What about the postStart lifecycle hook?

Fun fact: using the postStart lifecycle hook block will also do the job, but I’d have to write my own mini-shell script, which is even less efficient.

initContainers:
  - name: nginx
    image: nginx:latest
    restartPolicy: Always
    ports:
      - containerPort: 80
        protocol: TCP
    lifecycle:
      postStart:
        exec:
          command:
          - /bin/sh
          - -c
          - |
            echo "Waiting for readiness at http://localhost:80"
            until curl -sf http://localhost:80; do
              echo "Still waiting for http://localhost:80..."
              sleep 5
            done
            echo "Service is ready at http://localhost:80"

Liveness probe

An interesting exercise would be to check the sidecar container behavior with a liveness probe.
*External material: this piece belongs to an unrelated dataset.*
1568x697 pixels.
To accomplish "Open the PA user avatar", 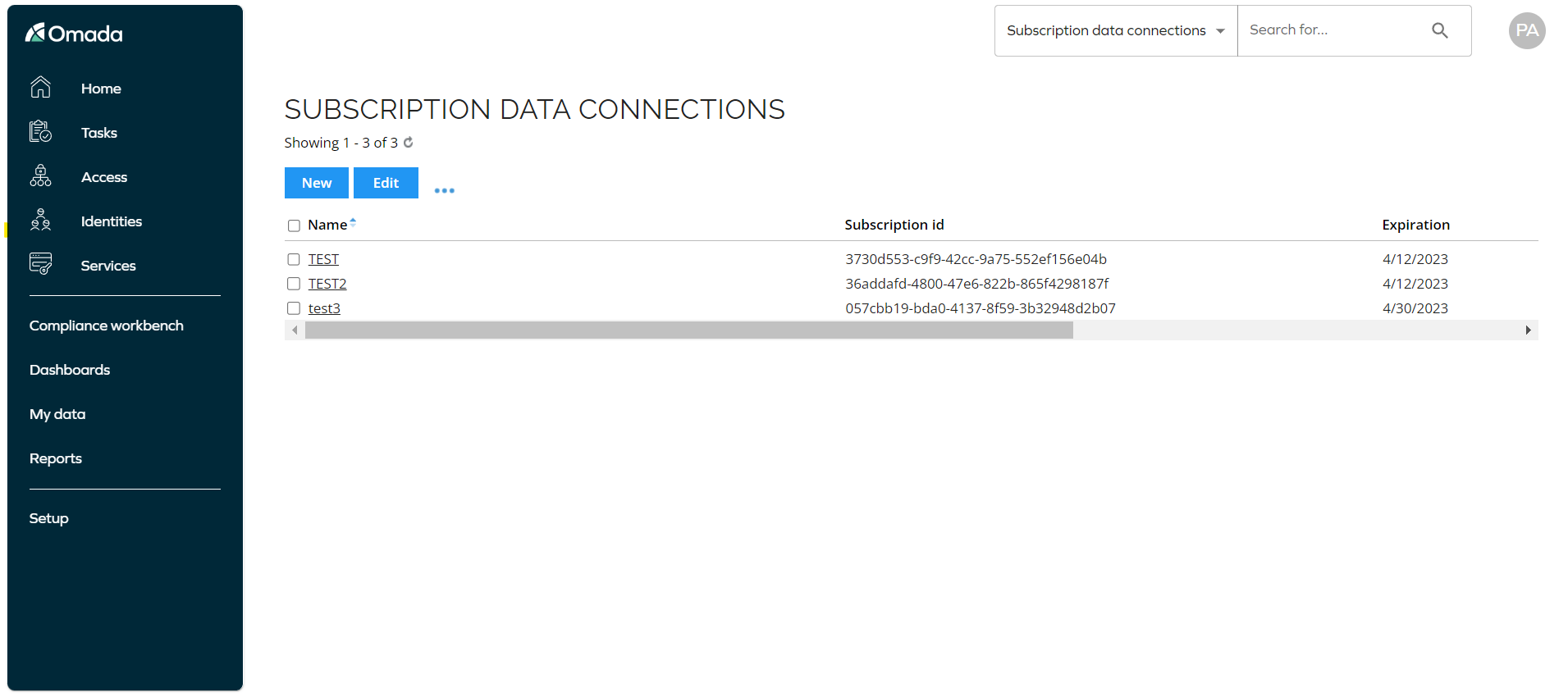I will (x=1527, y=31).
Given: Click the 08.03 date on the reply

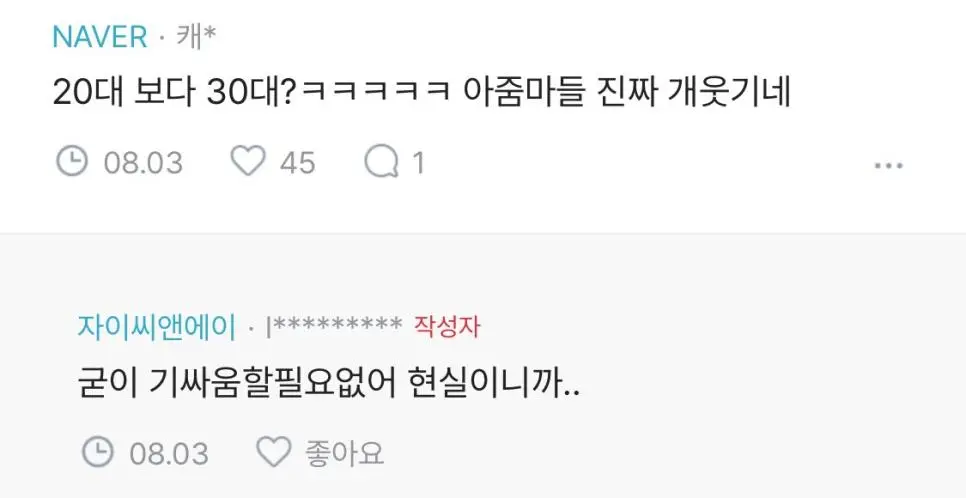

A liveness probe behaves and is configured similarly to a readiness probe - only with the difference that it doesn’t affect the readiness of the container but restarts it in case the probe fails.

livenessProbe:
  exec:
    command:
    - /bin/sh
    - -c
    - exit 1 # this command always fails, keeping the container "Not Ready"
  periodSeconds: 5

After adding the liveness probe configured just as the previous readiness probe and checking events of the pod by kubectl describe pod it’s visible that the sidecar has a restart count above 0. Nevertheless, the main application is not restarted nor influenced at all, even though I'm aware that (in our imaginary worst-case scenario) it can error out when the sidecar is not there serving requests. What if I’d used a livenessProbe without lifecycle postStart? Both containers will be immediately ready: at the beginning, this behavior will not be different from the one without any additional probes since the liveness probe doesn’t affect readiness at all. After a while, the sidecar will begin to restart itself, but it won’t influence the main container.

Findings summary

I’ll summarize the startup behavior in the table below:

Probe/Hook Sidecar starts before the main app? Main app waits for the sidecar to be ready? What if the check doesn’t pass?
readinessProbe Yes, but it’s almost in parallel (effectively no) No Sidecar is not ready; main app continues running
livenessProbe Yes, but it’s almost in parallel (effectively no) No Sidecar is restarted, main app continues running
startupProbe Yes Yes Main app is not started
postStart Yes, main app container starts after postStart completes Yes, but you have to provide custom logic for that Main app is not started

To summarize: with sidecars often being a dependency of the main application, you may want to delay the start of the latter until the sidecar is healthy. The ideal pattern is to start both containers simultaneously and have the app container logic delay at all levels, but it’s not always possible. If that's what you need, you have to use the right kind of customization to the Pod definition. Thankfully, it’s nice and quick, and you have the recipe ready above.

Happy deploying!